Sophie Barat (1779-1865) may not have been, in sober fact, the founder of the Society of the Sacred Heart; she was, however, in every sense its creator.
The order ran boarding schools for girls and used the profits to set up day schools for the poor. Sophie Barat was one of the first teachers and subsequently ran the Society for 62 years.
By her death the Society numbered some 3,500 religious in 86 houses and 12 countries. Sophie Barat would doubtless have recoiled at the notion of feminism; few men, however, have matched her as an administrator.
Madeleine Louise-Sophie Barat – always Sophie in her family – was born at Joigny, in Burgundy, the daughter of a cooper. The area was under Jansenist influence and Sophie’s biographer Philip Kilroy has presented her life as an endeavour “to transform her image of a severe, harsh, Jansenist God, into one of warmth and love and vulnerability”.
She had, in fact, been a charming, lively child before being taken in hand by her brother Louis, who considered it his duty “to destroy her nature and replace it with grace”.
The programme he inflicted upon her entailed a life of silence, prayer, fasting, sleeplessness and relentless study – in theology, mathematics and Latin. Above all, Louis insisted, she should abandon all hope of happiness in this world. When Sophie confessed her delight in having met a friend, he slapped her face. When she gave him a present, he threw it in the fire.
Sophie’s intention of becoming a Carmelite was overborne by one of Louis’s friends, Fr Joseph Varin d’Ainville, who aimed to found a society of women which would restore Catholic education after the depredations of the Revolution.
Sophie joined the fledgling community in Paris in 1800 and next year began teaching at a boarding school in Amiens. In 1802, still only 23, she was appointed superior-general. Two years later the Society took over the former Visitation convent at Grenoble, where Sophie encountered Philippine Duchesne, who in 1818 would take the ideal of the Sacred Heart to Louisiana.
In 1806 another foundation was established at Poitiers. After 1815 the movement grew rapidly, imposing a colossal burden on Sophie Barat. She travelled ceaselessly, took command of finances, and through her vast correspondence kept tabs on every development within the Society. In 1844 she briefly visited England.

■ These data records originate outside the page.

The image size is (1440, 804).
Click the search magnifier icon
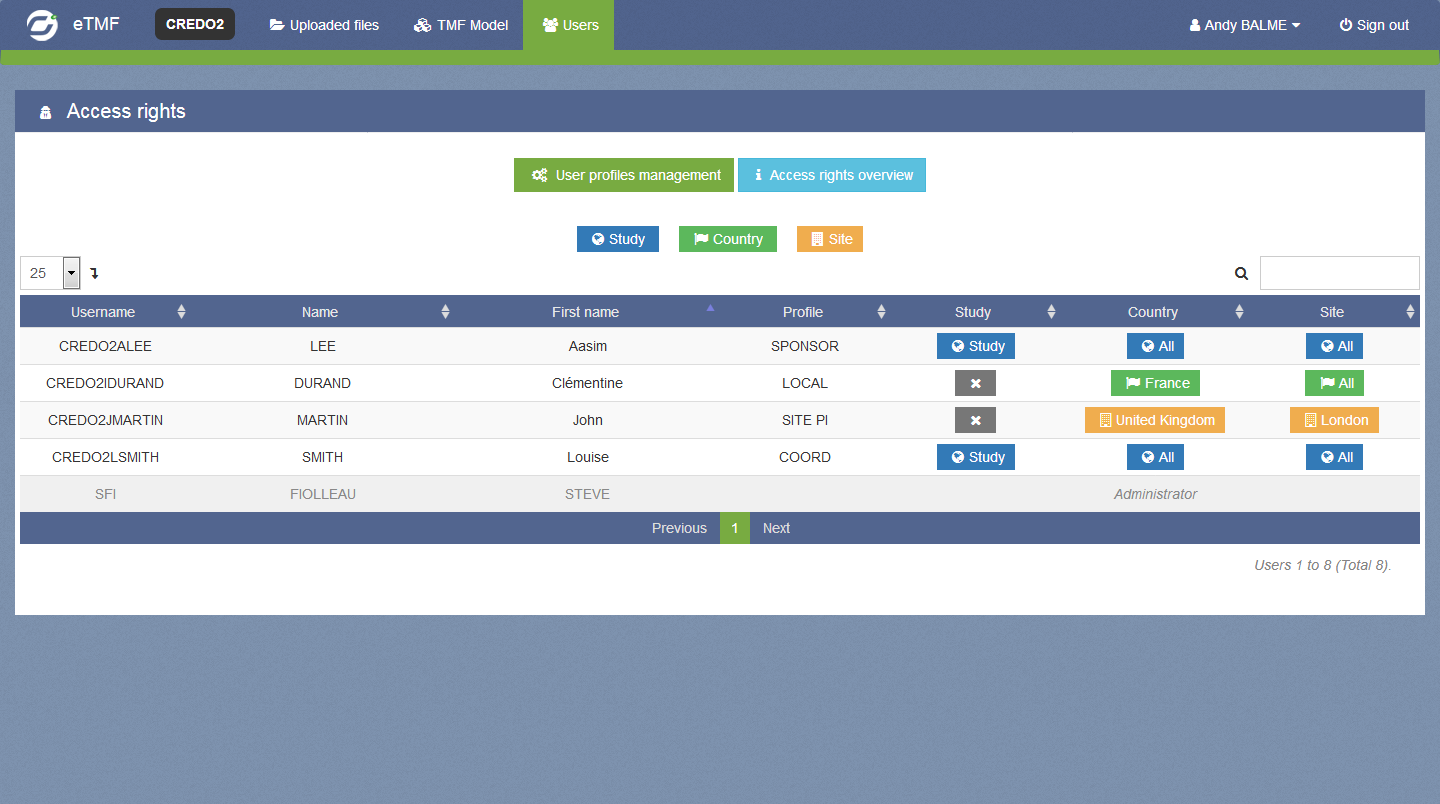point(1241,273)
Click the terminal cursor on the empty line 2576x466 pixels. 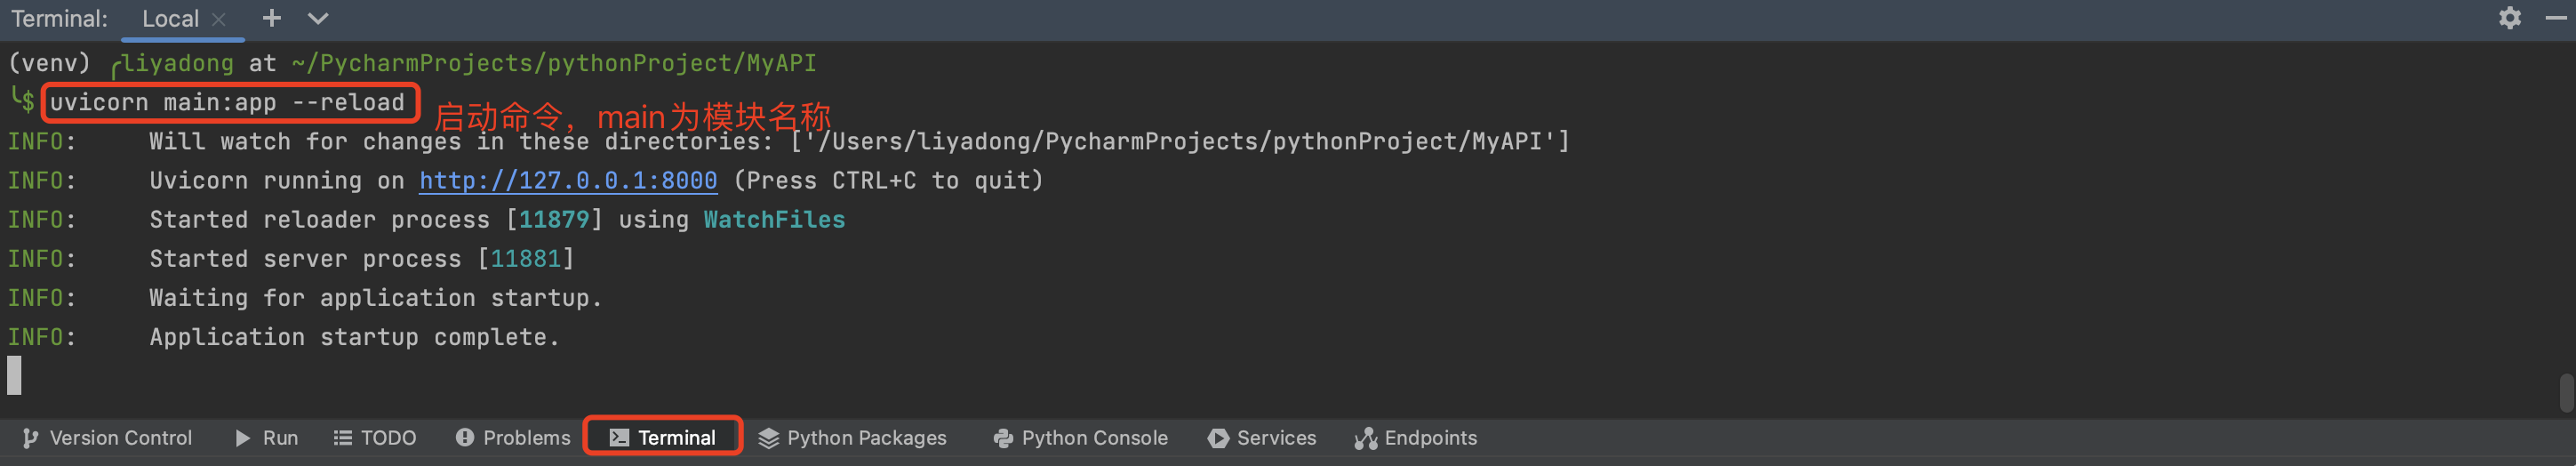click(14, 375)
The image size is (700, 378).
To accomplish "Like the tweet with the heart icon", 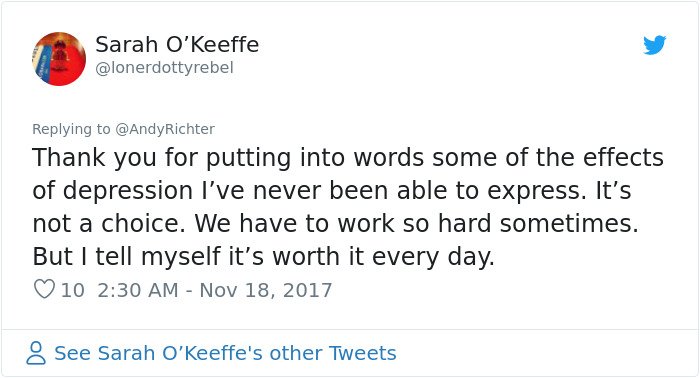I will tap(44, 289).
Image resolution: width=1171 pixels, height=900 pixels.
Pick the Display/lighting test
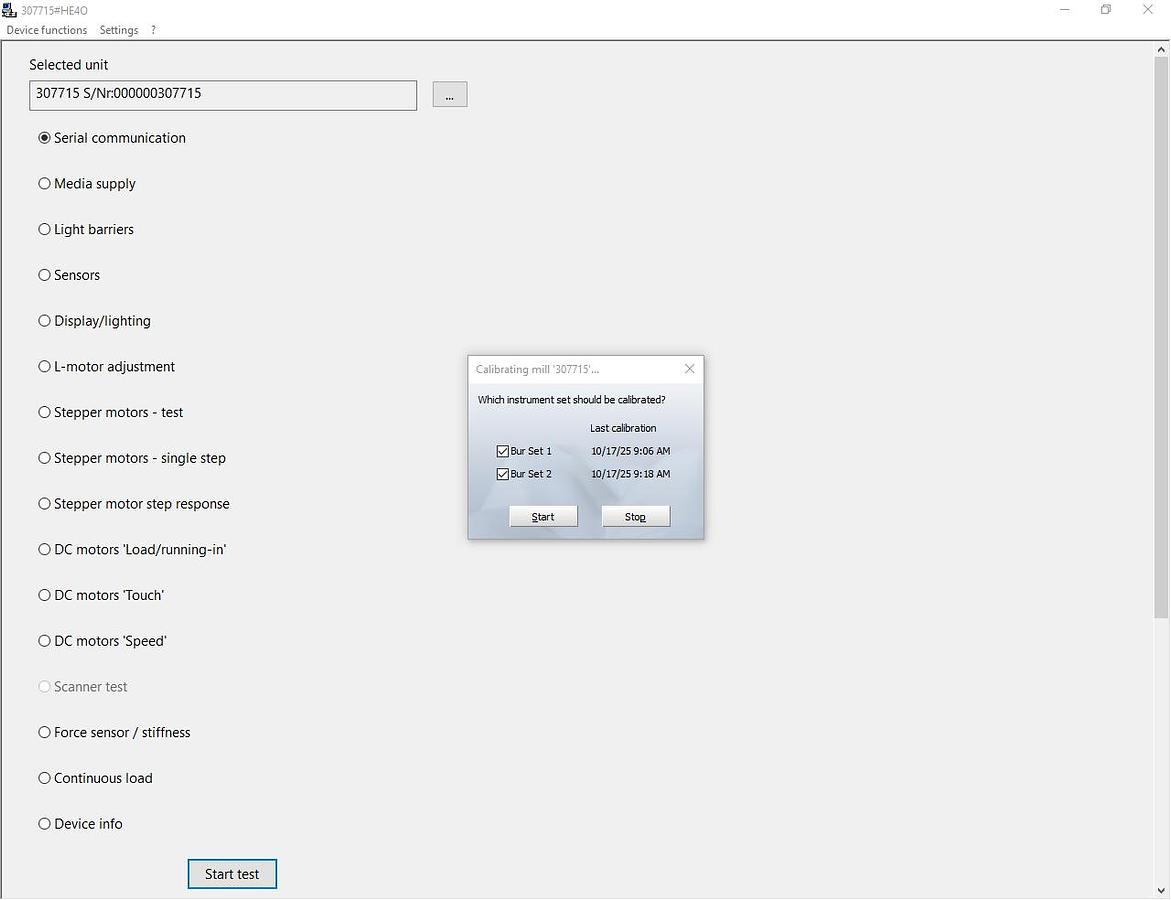[44, 321]
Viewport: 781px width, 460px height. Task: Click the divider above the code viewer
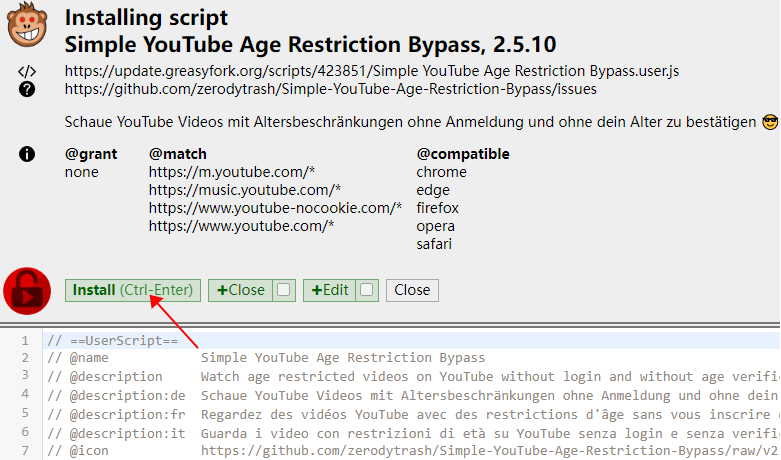click(x=390, y=324)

Only 4ft 11 ins tall, alternatively delightful and brusque, understanding and impatient, Sophie Barat dominated through sheer energy. While those who contested her will were invariably worsted, she fought not to satisfy her ego but to fulfil her vision. Behind her power lay genuine modesty and humility. In short, she turned out a great deal better than her brother Louis deserved.